[Information supplied]

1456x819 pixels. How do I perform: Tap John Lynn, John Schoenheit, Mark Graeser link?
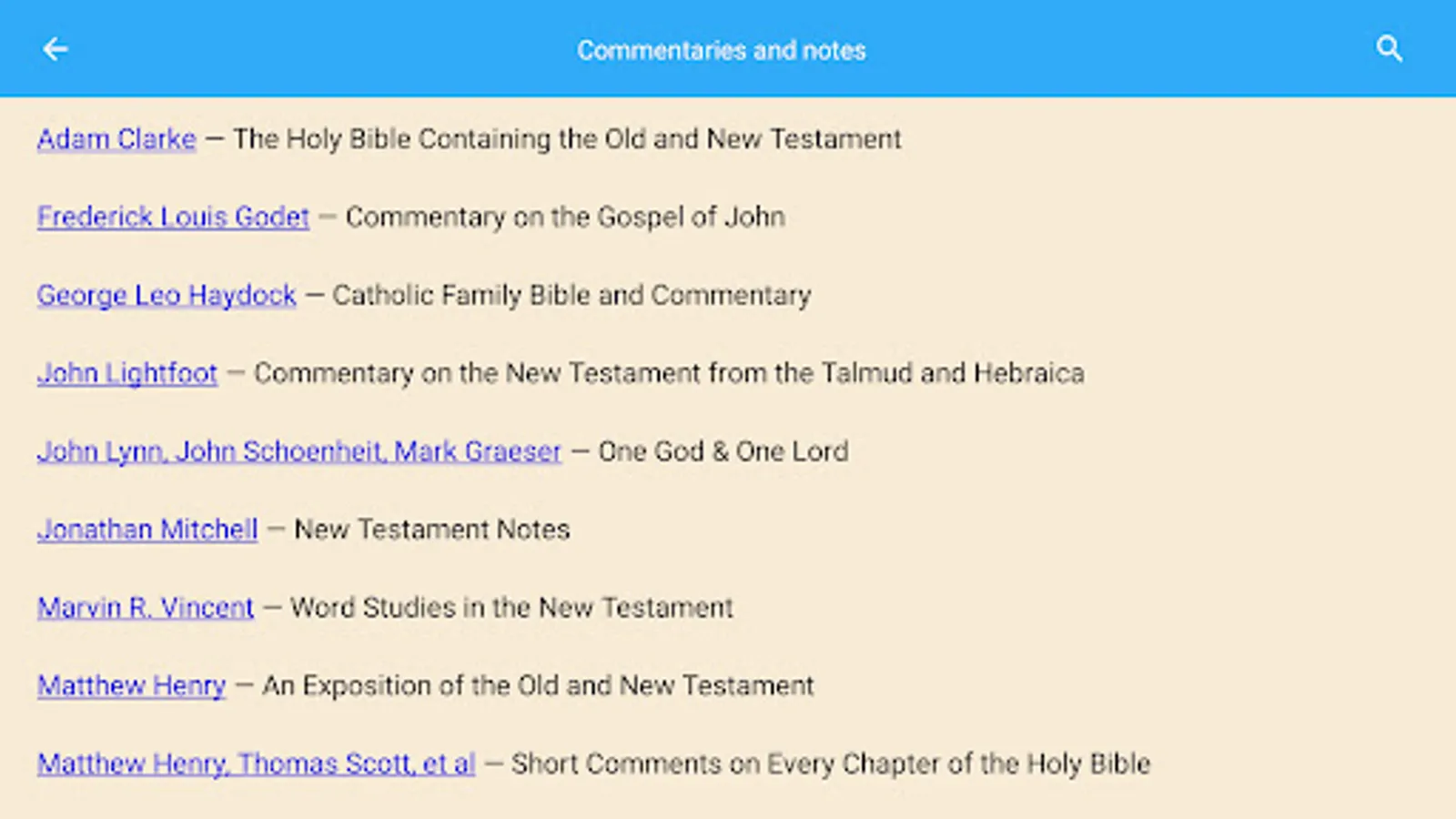(x=299, y=451)
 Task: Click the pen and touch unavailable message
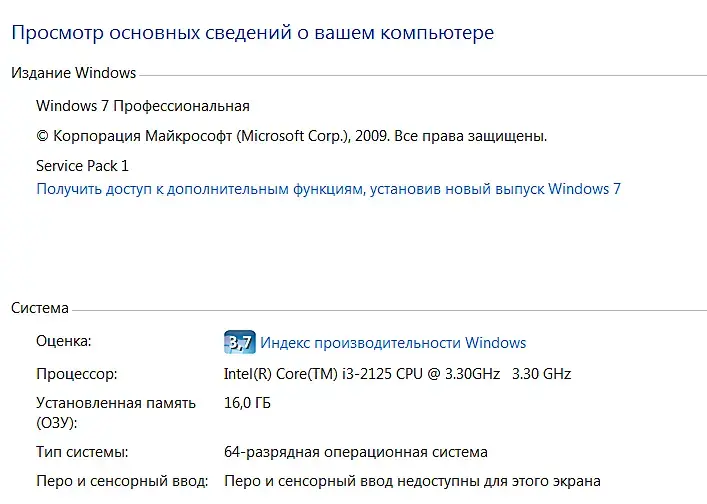pyautogui.click(x=412, y=481)
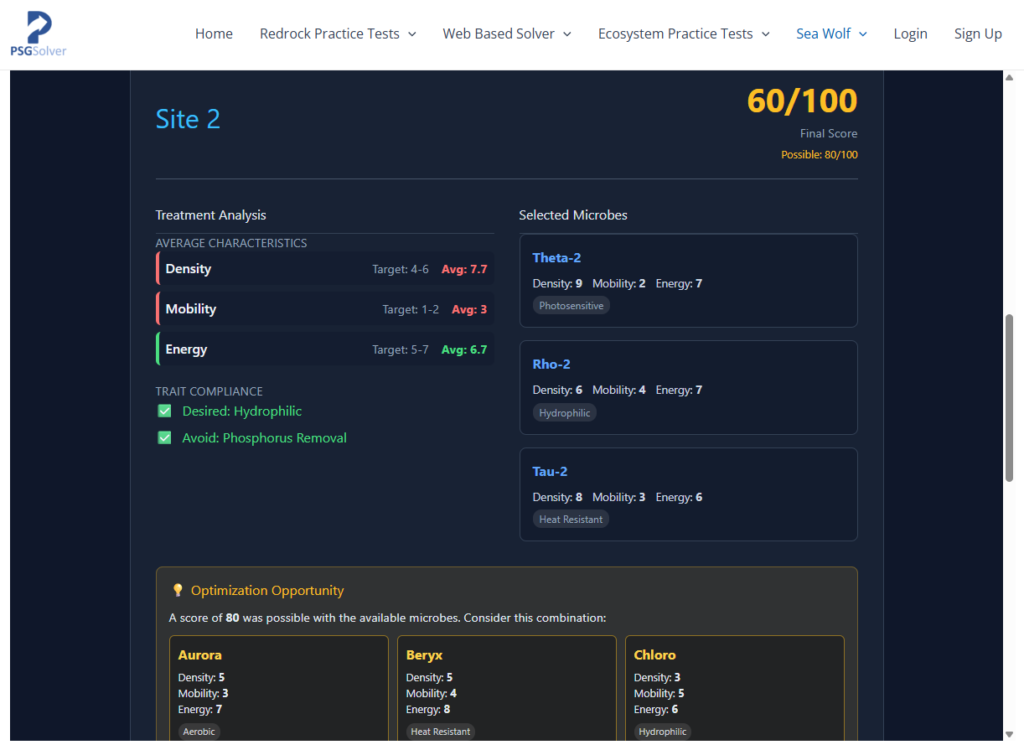
Task: Expand Ecosystem Practice Tests dropdown
Action: click(x=684, y=34)
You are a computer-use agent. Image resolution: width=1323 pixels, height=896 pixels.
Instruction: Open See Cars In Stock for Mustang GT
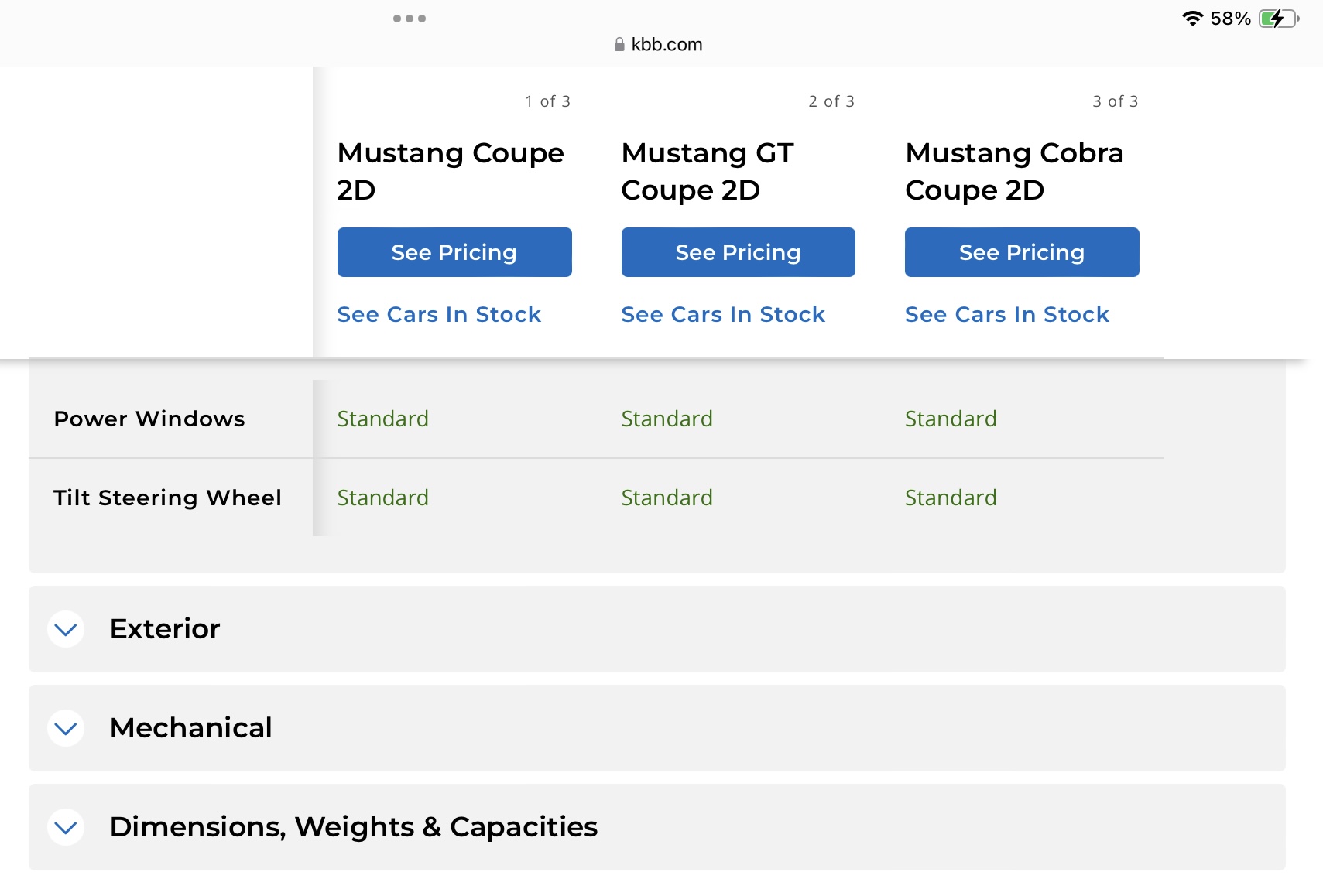[x=723, y=314]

[/Information supplied]

▸ **Problem**
The task calls for repeating each line above exactly while excluding the pictures.

▸ **Exercise result**
1456x819 pixels. How do I perform: Tap John Lynn, John Schoenheit, Mark Graeser link?
(x=299, y=451)
 Task: Click the pen and touch unavailable message
pyautogui.click(x=412, y=481)
Task: Expand Ecosystem Practice Tests dropdown
Action: click(x=684, y=34)
You are a computer-use agent. Image resolution: width=1323 pixels, height=896 pixels.
Instruction: Open See Cars In Stock for Mustang GT
[x=723, y=314]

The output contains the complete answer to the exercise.